Le contrat à terme sur l'indice vedette CAC 40 s'affichait en nette baisse de 1,01% une quarantaine de minutes avant l'ouverture des marchés européens à 7h GMT. La veille, l'indice des 40 plus grandes valeurs françaises a cédé 0,05% pour terminer à 8 377,86 points.

Les marchés européens s'apprêtent à ouvrir sous pression, « dans le sillage de la faiblesse observée (jeudi) à Wall Street et de la poursuite de la correction des valeurs liées aux semi-conducteurs en Asie durant la nuit », a commenté Stephen Innes, gérant de SPI AM interrogé par l'AFP.

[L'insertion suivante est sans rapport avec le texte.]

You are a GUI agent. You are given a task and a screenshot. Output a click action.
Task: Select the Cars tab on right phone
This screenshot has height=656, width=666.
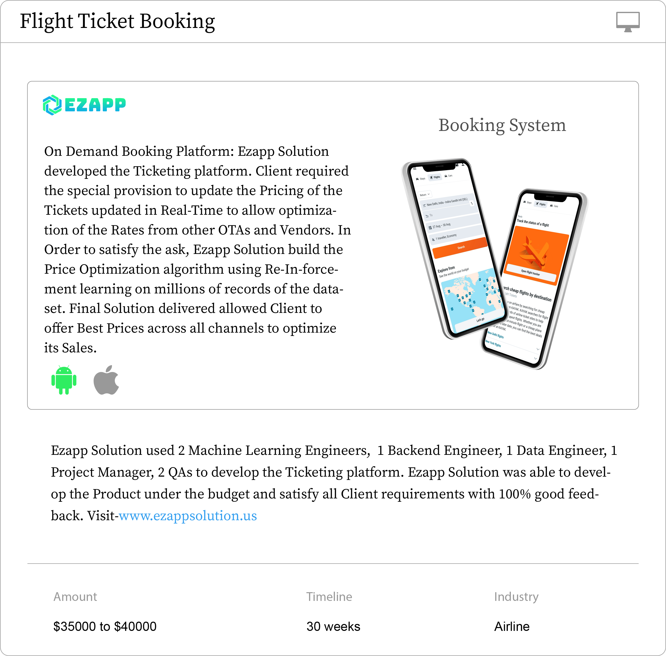(554, 206)
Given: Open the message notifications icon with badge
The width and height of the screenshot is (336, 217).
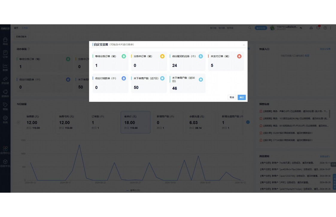Looking at the screenshot, I should (x=318, y=28).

La Bourse de New York a clôturé dans le rouge jeudi, éprouvée par un nouveau coup de mou pour les semi-conducteurs avec le retour des inquiétudes sur les niveaux de valorisation et la rentabilité des investissements dédiés à l'intelligence artificielle (IA). Et vendredi, c'était au tour des marchés boursiers asiatiques de flancher, lestés par la chute de titres de géants de la tech.

« On a le sentiment que la volatilité, qui s'est d'abord manifestée sur les valeurs les plus exposées à l'IA et aux semi-conducteurs, est désormais en train de se diffuser à l'ensemble du marché, ce qui pourrait rendre cette saison de résultats beaucoup plus difficile que les investisseurs ne l'avaient anticipé », a souligné Stephen Innes.

« Il subsiste encore quelques poches de valeurs cycliques (particulièrement sensibles à la conjoncture économique, NDLR), où les investisseurs pourraient être tentés de se repositionner, ce qui pourrait limiter les pertes en Europe », a-t-il toutefois estimé.

Par ailleurs, « la baisse des valeurs technologiques n'est pas la seule raison expliquant la morosité actuelle des marchés », a jugé Ipek Ozkardeskaya, analyste pour Swissquote. « La situation au Moyen-Orient se détériore d'heure en heure », a-t-elle relevé.

Les Etats-Unis ont bombardé l'Iran pour la sixième nuit consécutive vendredi, Téhéran les accusant d'avoir visé des cibles civiles, tandis que plusieurs pays alliés de Washington au Moyen-Orient ont fait état d'attaques les ciblant.